The adjustment Bureau

The-adjustment-Bureau
The adjustment Bureau

The adjustment Bureau

Here I go once more. I don’t think there is anything that can stop me from doing this “The adjustment Bureau” is about the battle between choice and destiny, and you know what? Right then and there lies all the riddles of life. Either what we choose to do matters, or the book has already been written, and all we can do is flip through its pages.

That these questions are being asked in a science-fiction thriller with a love story at its center should come as no surprise. Science fiction gives storytellers leave to play with reality, and few writers did that with as many variations as Philip K. Dick. This is George Nolfi’s movie based on a Dick story; it was also written by Nolfi. It tells the tale of a bunch of “adjusters,” who move this strange thing here and that known thing there just to make sure everything goes according to plan. Whose plan? The adjusters aren’t big on explanations. They’re like undercover agents for your favorite higher power.

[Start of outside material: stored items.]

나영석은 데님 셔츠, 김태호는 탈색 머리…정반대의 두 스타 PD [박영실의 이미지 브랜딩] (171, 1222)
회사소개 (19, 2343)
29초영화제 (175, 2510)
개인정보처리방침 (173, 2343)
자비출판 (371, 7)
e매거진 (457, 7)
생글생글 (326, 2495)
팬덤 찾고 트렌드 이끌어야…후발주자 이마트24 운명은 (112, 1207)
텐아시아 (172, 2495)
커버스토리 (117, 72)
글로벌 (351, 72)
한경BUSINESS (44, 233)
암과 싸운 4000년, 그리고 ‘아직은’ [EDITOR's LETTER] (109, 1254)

But even the best-made plans sometimes get mixed up. A random chance mucks things up, and it must be fixed again. In “The Adjustment Bureau,” Matt Damon plays David Norris, a congressman to be who walks into a men’s room he can only assume is empty except that when he comes out of one of the stalls, there stands Elise Sellas (Emily Blunt). What was she doing in there? You don’t interrogate Meet Cute; you accept it as an article of faith.

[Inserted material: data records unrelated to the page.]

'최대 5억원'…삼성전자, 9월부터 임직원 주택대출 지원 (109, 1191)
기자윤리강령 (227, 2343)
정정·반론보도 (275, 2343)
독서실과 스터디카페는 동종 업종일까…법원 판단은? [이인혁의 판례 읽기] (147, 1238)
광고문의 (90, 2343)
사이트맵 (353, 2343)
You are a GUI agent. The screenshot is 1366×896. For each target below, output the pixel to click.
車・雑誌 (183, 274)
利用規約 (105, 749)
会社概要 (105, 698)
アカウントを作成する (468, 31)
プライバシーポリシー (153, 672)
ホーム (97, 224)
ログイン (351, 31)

What matters is this: These two people, never meant to meet, have that kind of chemistry together that means they can’t help but fall in love (from which certain doom ensues). They know it; we know it; their lips know it before their eyes do.

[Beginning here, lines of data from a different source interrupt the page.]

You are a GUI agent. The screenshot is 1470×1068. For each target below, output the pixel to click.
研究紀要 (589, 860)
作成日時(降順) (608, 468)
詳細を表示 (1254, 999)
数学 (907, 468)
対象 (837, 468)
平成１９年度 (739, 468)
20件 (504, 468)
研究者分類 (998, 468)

Phillip Dick loved him some devices that allowed him to examine how life came undone by itself. I think he was a short run free will kind of guy (until intelligent life on Earth ends), medium range evolutionist (things develop according to underlying principles) and long haul predestinationist (the universe will entropy). A man and woman whose eyes Meet Cute only need worry about the very short run.

In the movie, David Norris becomes aware of certain men who wear fedoras and suits, who start showing up in his life. He meets two of them: Mitchell and Richardson (Anthony Mackie and John Slattery). They tell him that they work for a bureau that makes corrections when things go just slightly wrong. For example, David and Elise were not supposed to meet. What was she doing in the men’s room? For her sake and his, David must never see her again.

OK, so here’s where it gets interesting. They do meet again, by chance once more. But something is different this time: they know each other. Now, the second time around could have been intended as the first (in which case and you follow me? they wouldn’t have had to notice each other at all). Seeing a woman on the bus isn’t quite the same as talking to her in a men’s room.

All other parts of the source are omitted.